At a tense mayor-council breakfast last week, Miss Bowser, who has never voiced full-throated support for the bill, said the program’s astronomical cost could be better spent elsewhere, such as affordable housing and school modernization projects.

She also accused Mr. Mendelson of making revisions without consulting the mayor’s staff.

“It’s a huge expenditure that has so many moving parts that has changed so much. What is the secrecy around it?” Ms. Bowser said at Tuesday’s breakfast. “We want to be helpful. You are not giving us the information that we need to be helpful. So it puts all of us, I think, in a very bad position. This is not productive, clearly.”

Mr. Mendelson shot back, saying the Department of Employment Services has refused to meet with his staff to work on the bill.

In a letter to the mayor, the chairman said last Tuesday: “As I mentioned at the breakfast, my staff has had difficulty trying to work with your subordinate agency, the Department of Employment Services, because personnel there have been told not to work with the Council on this legislation. Although you expressed surprise, this is a challenge I have raised with you previously. My staff has told me repeatedly that this has been a problem, even to the point of receiving texts to the effect that ’we have been told no contact with you without prior approval.’”

However, emails and text messages obtained by The Washington Times on Monday night show that a staffer from Mr. Mendelson’s office and a staffer from the Department of Employment Services were in contact on Oct. 3 about the universal paid leave bill. The chairman’s staffer contacted the department staffer about meeting. The staffer replied the same day that he tried to call her back. 

A text message from the chairman’s staffer on Oct. 24, the day before the mayor-council breakfast last week, apologizes to the Department of Employment Services staffer for not calling him back.

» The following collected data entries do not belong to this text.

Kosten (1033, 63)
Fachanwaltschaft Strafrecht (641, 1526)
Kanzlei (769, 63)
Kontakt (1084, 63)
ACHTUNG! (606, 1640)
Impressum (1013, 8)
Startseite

The two went on in the same exchange to set up a meeting for Oct. 26.

Mr. Mendelson said Monday that the problem has been resolved and the two staffs are working together on the measure.

A staffer in Ms. Bowser’s communications office said the mayor is not opposed to universal paid leave but is concerned that she hasn’t seen any details of what would be a $400 million program with many moving parts.

The staffer said Ms. Bowser wants to make sure that such a significant measure would benefit residents since city taxpayers and businesses would foot the bill.

Mr. Mendelson has said he is not required to present a draft of the bill to the mayor or the council until after it is scored by the chief financial officer.